К царю Курбский, кажется, никогда не был особенно близок и не удостаивался его личной дружбы. Во всех его писаниях чувствуется неприязнь к Ивану, даже когда он говорит о «беспорочном» периоде его правления; в политическом отношении царь для него — необходимое зло, с которым можно мириться, пока он говорит с голоса «избранной рады»; в человеческом — это опасный зверь, терпимый в людском обществе только в наморднике и подлежащий ежедневной строжайшей дрессировке. Этот лишенный всякого сочувствия взгляд на Ивана сделал из Курбского пожизненного адвоката Сильвестра и Адашева. Все их поступки по отношению к Ивану были заранее им оправданы. Напомню об отношении Курбского к чудесам, будто бы явленным Сильвестром царю во время московского пожара 1547 года. В послании к царю он не допускает и тени сомнения в сверхъестественных способностях Сильвестра. «Ласкатели твои, — пишет князь, — клеветали на оного пресвитера, будто бы он тебя устрашал не истинными, но льстивыми (ложными. — С. Ц.) видениями». Но в «Истории о царе Московском», написанной для друзей, Курбский допускает известную меру откровенности: «Не знаю, правду ли он говорил о чудесах или выдумал, чтобы только напугать его и подействовать на его детский, неистовый нрав. Ведь и отцы наши иногда пугают детей мечтательными страхами, чтобы удержать их от зловредных игр с дурными товарищами… Так и он своим добрым обманом исцелил его душу от проказы и исправил развращенный ум». Прекрасный пример понятий Курбского о нравственности и меры честности его писаний! Недаром Пушкин называл его сочинение о царствовании Грозного — «озлобленной летописью».

Книга князя Курбского «История о царе Московском», 1572 г.

При всем том ни из чего не видно, чтобы Курбский вступился за «святых мужей», которых он так почитал на словах, в то время, когда они подверглись опале и осуждению.

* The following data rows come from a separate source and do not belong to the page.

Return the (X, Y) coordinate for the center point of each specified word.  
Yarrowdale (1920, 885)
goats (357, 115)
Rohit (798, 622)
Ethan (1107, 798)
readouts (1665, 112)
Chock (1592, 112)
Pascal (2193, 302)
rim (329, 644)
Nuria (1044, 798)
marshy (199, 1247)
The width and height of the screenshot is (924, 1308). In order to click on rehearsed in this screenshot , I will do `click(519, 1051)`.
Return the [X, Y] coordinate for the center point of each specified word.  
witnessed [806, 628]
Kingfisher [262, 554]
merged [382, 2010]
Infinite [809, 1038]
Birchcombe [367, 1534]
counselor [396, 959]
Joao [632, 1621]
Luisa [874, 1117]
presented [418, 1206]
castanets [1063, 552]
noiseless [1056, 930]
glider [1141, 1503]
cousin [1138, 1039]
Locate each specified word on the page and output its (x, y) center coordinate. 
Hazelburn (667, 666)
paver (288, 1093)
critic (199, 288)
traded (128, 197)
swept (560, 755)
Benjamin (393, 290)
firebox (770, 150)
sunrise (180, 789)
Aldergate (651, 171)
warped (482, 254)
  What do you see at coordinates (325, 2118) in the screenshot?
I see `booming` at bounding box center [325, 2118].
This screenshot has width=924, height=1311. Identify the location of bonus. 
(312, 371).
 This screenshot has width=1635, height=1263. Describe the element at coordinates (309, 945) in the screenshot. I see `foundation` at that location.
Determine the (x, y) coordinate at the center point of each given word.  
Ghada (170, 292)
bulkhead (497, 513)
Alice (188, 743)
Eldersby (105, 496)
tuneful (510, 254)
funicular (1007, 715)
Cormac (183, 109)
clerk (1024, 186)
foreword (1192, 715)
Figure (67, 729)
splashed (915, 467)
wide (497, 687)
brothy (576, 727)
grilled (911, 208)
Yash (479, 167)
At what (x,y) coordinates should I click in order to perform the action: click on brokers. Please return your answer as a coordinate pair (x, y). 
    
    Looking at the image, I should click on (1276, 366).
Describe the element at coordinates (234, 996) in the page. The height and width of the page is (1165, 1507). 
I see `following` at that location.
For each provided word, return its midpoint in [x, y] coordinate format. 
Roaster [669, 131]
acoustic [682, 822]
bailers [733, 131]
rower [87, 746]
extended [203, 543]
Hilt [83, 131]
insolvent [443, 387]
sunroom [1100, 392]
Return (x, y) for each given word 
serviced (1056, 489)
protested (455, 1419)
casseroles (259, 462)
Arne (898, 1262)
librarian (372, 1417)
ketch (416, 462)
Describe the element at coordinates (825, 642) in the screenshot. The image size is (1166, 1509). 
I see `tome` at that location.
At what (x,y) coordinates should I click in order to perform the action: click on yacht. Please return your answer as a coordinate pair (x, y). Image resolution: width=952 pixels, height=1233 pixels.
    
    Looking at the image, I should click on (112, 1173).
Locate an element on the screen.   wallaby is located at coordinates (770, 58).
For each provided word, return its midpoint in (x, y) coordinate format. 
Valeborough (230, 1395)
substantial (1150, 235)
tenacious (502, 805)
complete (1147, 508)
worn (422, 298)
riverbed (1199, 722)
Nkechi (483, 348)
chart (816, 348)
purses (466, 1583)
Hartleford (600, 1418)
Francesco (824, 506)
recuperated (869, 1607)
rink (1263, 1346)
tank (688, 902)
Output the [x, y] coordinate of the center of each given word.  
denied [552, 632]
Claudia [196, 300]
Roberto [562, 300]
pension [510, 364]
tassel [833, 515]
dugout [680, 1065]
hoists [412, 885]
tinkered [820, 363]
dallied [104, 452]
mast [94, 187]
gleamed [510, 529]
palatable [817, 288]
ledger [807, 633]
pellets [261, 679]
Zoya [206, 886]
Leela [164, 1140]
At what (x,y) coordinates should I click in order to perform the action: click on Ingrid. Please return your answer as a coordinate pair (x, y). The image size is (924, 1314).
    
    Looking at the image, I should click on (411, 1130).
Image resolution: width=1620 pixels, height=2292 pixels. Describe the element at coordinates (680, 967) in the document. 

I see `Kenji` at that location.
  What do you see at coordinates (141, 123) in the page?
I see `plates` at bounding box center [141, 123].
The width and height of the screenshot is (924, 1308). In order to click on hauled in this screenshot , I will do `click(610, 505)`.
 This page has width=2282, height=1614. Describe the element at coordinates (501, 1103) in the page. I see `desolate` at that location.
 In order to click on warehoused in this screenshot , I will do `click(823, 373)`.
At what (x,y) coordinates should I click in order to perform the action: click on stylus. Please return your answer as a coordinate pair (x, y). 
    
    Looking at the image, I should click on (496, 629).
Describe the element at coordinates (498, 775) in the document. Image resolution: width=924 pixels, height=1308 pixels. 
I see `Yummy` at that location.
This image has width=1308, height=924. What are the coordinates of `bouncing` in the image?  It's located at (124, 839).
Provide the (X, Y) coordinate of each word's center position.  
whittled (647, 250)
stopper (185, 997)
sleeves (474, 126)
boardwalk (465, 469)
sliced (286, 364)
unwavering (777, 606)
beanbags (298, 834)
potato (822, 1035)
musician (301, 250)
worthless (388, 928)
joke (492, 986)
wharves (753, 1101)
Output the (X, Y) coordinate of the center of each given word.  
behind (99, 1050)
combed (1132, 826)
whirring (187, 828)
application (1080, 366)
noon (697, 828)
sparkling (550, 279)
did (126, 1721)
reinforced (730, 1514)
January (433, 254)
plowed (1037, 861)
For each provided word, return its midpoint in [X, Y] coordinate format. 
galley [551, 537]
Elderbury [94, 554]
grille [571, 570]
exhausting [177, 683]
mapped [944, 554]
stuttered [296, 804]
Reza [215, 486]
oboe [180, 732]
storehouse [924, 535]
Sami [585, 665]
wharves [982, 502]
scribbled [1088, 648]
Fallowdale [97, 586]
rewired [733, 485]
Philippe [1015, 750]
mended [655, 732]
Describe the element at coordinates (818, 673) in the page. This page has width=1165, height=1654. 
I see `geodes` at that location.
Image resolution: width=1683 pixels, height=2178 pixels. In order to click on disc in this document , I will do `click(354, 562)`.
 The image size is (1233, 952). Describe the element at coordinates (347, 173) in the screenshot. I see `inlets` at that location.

Вероятно, Сильвестр и Адашев устраивали его как политические фигуры в той мере, в какой они шли на поводу у боярства, возвращая ему отобранные казной родовые вотчины. Первое серьезное столкновение с царем произошло у Курбского, по всей видимости, именно на почве вопроса о родовых вотчинах. Курбский поддерживал решение Стоглавого собора об отчуждении монастырских земель, и надо полагать, не последнюю роль здесь сыграло то, что имения Курбских были отданы Василием III монастырям. Но направленность царского Уложения 1560 года вызвала его негодование. Впоследствии Грозный писал Сигизмунду, что Курбский «начал зваться вотчичем ярославским, да изменным обычаем, со своими советниками, хотел в Ярославле государити». Видимо, Курбский добивался возвращения себе каких-то родовых вотчин под Ярославлем. Данное обвинение Грозного отнюдь не беспочвенно: в Литве Курбский именовал себя князем Ярославским, хотя в России никогда официально не носил этого титула. Понятие отечества для него, как видно, было бессмысленно, коль скоро не включало в себя родовой земельки.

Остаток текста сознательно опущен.